As fellow watch enthusiasts, I am sure you will agree that what type of strap or bracelet a watch is fitted with greatly impacts the overall style of the timepiece. As such, I wanted to share with you my recent trip to Camille Fournet, the French luxury leather goods company that specializes in high-end watchstraps.
I have been buying watchstraps from its boutique in Rue Cambon—the heart of Parisian luxury and fashion—since the early-2000s. As a watch collector, I have always appreciated the handsome aesthetic and high quality of the brand’s straps. What’s more, I wholeheartedly believe that fitting a case with a stunning strap increases the watch’s beauty tremendously. For instance, a strap made from exotic skin like alligator in a vibrant color can make the watch dial sing by emphasizing certain colors and patterns.
I have always been interested in what it takes to make a luxurious leather watchstrap: how it is done, how long it takes, and how many steps it requires until the final product is complete. So I contacted the Camille Fournet manufacture to see if the company would be willing to host me on a tour and answer my questions. A few weeks later, I took the train to Tergnier, located to the north of Paris, where Frederic Poletti, the chief production officer of Camille Fournet, warmly welcomed me.
I was surprised to learn that it requires anywhere from fifty to sixty operations to manufacture a watchstrap, spanning across seventy minutes per piece. I was also informed that the two main types are “Remborde Edge” and “Cut Edge” straps where the former uses a special adhesive and presses the strap under heat and extreme pressure and the latter seals the edge of the straps with a color stain to permit color contrasts.
Armed with this newfound knowledge, I was invited to witness the first step in Camille Fournet’s manufacturing process, which is the inventory of exotic skins used to make the straps. The exotic skins, which includes, alligator, ostrich, lizard, python, and others, have to be registered and classified. Today, Camille Fournet’s inventory houses 10,000 skins across 500 references. Since no two skins are identical, the material is classified based on quality, imperfection, cuts, and so on. It is interesting to note that crocodile skin is virtually non-existent—it is mostly alligator skin.
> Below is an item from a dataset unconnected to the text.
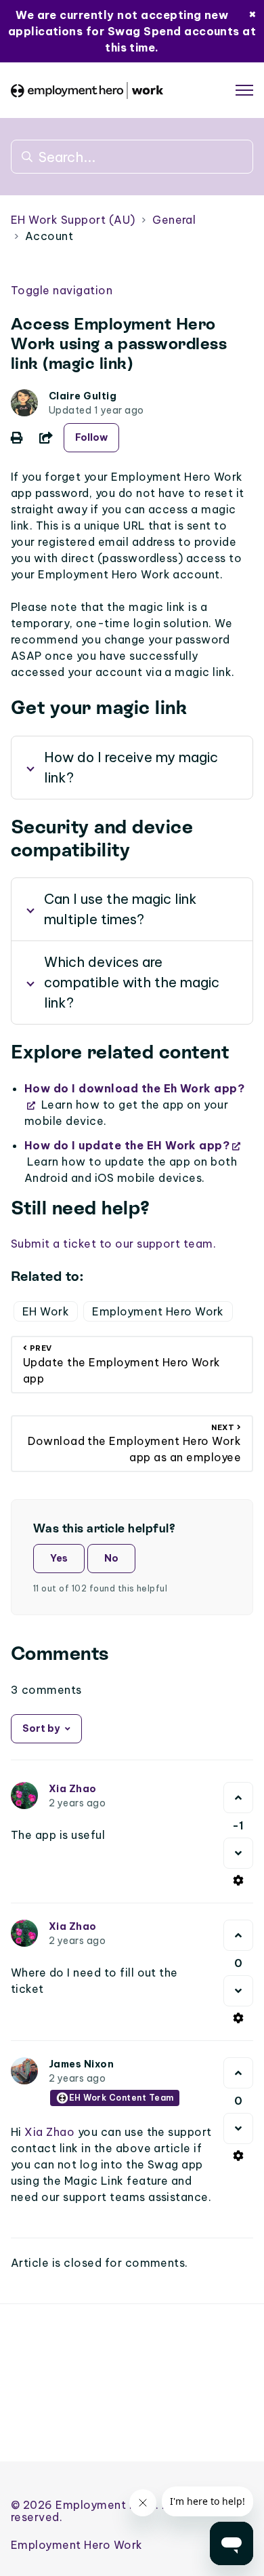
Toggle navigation (61, 290)
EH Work (45, 1311)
The first step in the production line is the cutting of the skin. This step comprises of both machine and manual operations, which requires a good eye and extensive experience. The skin must be always cut in the same direction and it is based on clients’ parameters. Following this, the next step focuses on working on thinning out the skin to make it softer and supple without damaging it. The next phase is to fabricate the inside of the skins to permit the volume and relief of the watchstrap.
Naturally, Camille Fournet abides by very strict standards and each step undergoes stringent quality control before moving onto the next process. I could not help but notice the number of white gloves and calipers used by everybody on the floor to ensure that strap size and thickness were up to standard. Plus, highly experienced managers are on hand to supervise each operation.
The subsequent procedures include gluing, mounting, and assembling—all subjected to quality control where precision, patience, experience, and expertise are required. The straps are validated through exacting requirements and, if needed, are sent back to a particular process to fix a specific detail until perfection is achieved. All of this attention to detail is why Camille Fournet is known as a leading supplier of high-end straps within the luxury watch industry.
Aside from its collection of in-house straps, Camille Fournet is also equipped to manufacture custom-made products including specific logos, colorways, finishes, engravings, and so on. If you need a strap for your 1960s vintage timepiece and would like it to look like it did when it came out of the watch factory all those decades ago, Camille Fournet can do that. There is even a team dedicated to working on prototypes and anticipating future trends—this is where craft meets technology.
It was truly a fantastic experience for me to witness firsthand how Camille Fournet creates its renowned watchstraps. However, what struck me the most was the palpable pride each employee had in their work and the prestigious marque they work for. I could sense a feeling of ownership from all the craftspeople, like Zamila, Mauricette, Sabine, and Romain that work on production.
These are artists who love each of their creations. Working at Camille Fournet requires nine months of training and it takes a minimum of three years to become a prototyper. But occasionally, time is simply not enough; you need innate talent too, such as when George showed me how to make a “Cousu Main” (hand-sewn) bracelet.
Prestigious watch companies work with Camille Fournet, but individuals can also order custom straps via Camille Fournet’s website. It typically takes three to four weeks to receive a custom watchstrap. Today, the manufacture makes around 5,000 watchstraps per year with boutiques in Paris, Tokyo, Beijing, and maybe one day, in the United States.
On my way back to Paris, I reflected on the words that I heard during the visit: quality, pride, respect, precision, training, and experience. And it is clear that it is because of the people that work at Camille Fournet that the brand is recognized the world over for its range of impeccable products.